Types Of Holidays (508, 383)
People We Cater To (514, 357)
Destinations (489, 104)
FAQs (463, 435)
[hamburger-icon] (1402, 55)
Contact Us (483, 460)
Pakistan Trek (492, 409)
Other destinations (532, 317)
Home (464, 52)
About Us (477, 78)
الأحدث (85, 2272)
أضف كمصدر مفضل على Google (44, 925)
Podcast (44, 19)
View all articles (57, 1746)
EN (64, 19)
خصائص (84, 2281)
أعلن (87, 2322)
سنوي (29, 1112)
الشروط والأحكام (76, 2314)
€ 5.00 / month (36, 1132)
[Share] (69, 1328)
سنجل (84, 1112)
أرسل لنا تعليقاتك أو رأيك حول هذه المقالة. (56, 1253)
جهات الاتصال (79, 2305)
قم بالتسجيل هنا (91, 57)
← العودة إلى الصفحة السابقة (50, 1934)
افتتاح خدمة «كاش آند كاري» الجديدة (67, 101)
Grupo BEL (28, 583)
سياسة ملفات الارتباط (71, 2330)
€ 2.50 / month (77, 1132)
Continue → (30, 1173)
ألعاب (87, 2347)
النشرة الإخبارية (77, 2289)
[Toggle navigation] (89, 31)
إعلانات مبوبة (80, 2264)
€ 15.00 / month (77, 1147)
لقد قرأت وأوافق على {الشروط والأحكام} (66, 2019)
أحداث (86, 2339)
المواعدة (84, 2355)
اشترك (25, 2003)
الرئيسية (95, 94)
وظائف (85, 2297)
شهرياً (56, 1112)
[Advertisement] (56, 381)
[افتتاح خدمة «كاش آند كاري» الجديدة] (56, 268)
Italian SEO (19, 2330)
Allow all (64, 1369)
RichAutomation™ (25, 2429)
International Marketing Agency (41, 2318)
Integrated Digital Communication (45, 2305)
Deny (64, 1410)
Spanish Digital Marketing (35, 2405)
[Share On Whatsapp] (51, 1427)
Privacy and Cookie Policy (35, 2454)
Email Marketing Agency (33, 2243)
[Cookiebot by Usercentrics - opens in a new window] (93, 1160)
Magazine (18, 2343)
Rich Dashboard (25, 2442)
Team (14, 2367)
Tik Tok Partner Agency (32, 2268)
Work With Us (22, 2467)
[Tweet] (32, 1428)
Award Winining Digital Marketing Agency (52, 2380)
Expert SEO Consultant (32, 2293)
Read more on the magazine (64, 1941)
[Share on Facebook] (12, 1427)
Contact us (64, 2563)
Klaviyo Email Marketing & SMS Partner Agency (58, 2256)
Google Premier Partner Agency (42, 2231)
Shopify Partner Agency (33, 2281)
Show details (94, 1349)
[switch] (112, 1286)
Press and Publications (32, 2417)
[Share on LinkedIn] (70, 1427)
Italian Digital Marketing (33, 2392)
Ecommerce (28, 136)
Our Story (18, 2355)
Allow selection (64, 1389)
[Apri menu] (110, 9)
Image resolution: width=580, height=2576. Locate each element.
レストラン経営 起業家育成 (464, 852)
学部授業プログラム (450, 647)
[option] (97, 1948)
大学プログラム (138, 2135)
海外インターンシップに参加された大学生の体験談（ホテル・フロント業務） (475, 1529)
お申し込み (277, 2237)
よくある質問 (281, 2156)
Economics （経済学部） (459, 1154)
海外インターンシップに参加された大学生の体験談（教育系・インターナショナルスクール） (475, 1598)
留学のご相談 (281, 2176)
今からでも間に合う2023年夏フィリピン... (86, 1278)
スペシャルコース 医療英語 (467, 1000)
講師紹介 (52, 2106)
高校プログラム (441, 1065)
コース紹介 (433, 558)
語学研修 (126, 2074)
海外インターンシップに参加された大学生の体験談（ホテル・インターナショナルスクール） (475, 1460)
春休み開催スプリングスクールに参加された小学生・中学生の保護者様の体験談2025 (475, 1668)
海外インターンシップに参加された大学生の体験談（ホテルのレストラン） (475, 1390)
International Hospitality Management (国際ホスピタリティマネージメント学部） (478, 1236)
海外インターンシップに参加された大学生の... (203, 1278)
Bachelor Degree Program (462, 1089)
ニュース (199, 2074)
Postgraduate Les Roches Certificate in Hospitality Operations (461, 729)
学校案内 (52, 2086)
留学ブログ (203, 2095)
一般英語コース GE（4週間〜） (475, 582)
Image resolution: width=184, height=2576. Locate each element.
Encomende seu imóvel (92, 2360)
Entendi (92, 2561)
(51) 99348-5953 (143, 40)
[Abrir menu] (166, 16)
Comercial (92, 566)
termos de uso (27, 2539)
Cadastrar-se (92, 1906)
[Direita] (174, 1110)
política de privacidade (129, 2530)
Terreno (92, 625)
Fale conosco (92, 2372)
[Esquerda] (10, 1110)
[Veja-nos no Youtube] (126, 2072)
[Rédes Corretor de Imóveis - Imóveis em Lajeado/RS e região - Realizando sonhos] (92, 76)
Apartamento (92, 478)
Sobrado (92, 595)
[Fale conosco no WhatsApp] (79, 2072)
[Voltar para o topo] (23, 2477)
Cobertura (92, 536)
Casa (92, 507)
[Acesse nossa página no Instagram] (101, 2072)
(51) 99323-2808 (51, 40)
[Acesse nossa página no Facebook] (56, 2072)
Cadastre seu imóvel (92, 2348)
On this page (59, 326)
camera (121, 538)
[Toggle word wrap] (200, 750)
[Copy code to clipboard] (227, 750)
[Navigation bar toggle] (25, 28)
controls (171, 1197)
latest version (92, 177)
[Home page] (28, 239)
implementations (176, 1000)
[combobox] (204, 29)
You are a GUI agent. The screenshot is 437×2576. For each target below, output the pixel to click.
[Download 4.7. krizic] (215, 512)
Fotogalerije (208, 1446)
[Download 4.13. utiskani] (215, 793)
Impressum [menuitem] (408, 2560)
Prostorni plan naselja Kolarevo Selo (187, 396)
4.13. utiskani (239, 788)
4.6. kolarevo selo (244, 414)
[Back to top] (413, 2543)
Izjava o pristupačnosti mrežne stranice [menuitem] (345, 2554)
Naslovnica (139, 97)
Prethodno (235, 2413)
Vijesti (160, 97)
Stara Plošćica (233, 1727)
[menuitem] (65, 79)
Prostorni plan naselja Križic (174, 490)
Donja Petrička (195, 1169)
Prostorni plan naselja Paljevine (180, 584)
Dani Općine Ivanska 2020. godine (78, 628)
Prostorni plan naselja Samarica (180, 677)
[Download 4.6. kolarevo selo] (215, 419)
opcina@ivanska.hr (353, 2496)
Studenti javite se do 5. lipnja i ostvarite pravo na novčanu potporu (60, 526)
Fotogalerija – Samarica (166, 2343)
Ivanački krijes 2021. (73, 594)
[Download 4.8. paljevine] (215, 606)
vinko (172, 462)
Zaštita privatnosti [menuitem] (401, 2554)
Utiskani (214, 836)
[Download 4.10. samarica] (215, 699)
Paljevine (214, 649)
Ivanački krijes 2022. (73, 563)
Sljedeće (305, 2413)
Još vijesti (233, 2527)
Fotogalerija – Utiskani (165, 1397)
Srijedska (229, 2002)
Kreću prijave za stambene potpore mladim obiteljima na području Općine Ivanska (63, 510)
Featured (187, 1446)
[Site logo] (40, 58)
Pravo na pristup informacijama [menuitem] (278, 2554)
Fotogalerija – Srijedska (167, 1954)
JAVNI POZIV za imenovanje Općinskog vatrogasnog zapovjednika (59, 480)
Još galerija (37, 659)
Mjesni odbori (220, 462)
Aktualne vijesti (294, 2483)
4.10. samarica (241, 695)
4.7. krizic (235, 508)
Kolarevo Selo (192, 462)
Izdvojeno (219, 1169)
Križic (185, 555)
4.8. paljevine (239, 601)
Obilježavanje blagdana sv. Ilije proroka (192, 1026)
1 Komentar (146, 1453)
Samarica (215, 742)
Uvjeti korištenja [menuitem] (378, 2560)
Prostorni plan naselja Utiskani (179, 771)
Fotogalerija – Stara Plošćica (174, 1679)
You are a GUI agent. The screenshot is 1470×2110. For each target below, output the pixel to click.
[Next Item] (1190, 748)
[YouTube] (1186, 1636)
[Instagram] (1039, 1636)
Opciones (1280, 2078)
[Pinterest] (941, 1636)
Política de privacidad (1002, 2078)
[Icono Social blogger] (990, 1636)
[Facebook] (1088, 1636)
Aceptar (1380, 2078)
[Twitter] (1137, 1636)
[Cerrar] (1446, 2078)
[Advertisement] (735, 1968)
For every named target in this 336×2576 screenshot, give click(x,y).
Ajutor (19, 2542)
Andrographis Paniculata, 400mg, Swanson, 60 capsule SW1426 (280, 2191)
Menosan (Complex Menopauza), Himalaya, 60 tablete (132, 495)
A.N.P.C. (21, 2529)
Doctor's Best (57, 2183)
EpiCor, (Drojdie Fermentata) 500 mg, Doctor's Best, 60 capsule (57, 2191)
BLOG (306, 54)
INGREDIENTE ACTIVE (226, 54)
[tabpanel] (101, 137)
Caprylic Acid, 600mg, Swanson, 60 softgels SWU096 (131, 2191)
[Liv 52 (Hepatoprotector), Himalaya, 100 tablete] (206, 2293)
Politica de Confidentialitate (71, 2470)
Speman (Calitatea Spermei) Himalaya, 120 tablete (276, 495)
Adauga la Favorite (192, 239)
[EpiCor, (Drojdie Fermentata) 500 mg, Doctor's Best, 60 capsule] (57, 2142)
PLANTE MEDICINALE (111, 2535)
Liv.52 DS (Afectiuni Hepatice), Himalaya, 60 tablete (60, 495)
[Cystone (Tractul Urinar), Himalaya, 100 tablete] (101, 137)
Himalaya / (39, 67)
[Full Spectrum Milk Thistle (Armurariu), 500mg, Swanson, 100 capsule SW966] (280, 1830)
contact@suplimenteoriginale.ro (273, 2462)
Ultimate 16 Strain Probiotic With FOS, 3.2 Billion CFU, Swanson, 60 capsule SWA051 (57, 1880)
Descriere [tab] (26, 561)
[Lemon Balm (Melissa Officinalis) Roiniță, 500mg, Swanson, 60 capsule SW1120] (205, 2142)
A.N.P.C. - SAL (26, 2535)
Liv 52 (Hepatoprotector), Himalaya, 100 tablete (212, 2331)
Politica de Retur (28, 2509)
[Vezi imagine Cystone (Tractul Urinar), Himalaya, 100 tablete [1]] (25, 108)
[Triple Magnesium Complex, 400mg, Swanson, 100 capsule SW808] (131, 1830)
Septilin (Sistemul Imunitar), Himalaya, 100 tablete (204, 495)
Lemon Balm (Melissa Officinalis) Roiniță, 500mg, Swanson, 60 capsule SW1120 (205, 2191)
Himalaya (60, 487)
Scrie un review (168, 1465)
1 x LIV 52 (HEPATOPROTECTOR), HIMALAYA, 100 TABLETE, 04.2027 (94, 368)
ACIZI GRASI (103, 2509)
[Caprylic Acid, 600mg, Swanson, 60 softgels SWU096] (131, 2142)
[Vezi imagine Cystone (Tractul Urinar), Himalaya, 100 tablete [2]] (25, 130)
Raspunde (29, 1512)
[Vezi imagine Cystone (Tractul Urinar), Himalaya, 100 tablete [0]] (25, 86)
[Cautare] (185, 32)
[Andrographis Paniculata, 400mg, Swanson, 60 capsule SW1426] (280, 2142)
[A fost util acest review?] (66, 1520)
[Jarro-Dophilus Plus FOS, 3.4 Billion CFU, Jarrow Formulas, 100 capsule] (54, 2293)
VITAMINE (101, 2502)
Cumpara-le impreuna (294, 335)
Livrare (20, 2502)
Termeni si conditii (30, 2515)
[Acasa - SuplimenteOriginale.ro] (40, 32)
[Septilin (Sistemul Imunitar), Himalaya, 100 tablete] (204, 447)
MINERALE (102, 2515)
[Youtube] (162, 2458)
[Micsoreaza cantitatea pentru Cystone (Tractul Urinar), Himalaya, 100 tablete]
····················
Assignment
Whenever the word "krijes" shows up in a line of the entries, list that line.

Reply to the task
Ivanački krijes 2021. (73, 594)
Ivanački krijes 2022. (73, 563)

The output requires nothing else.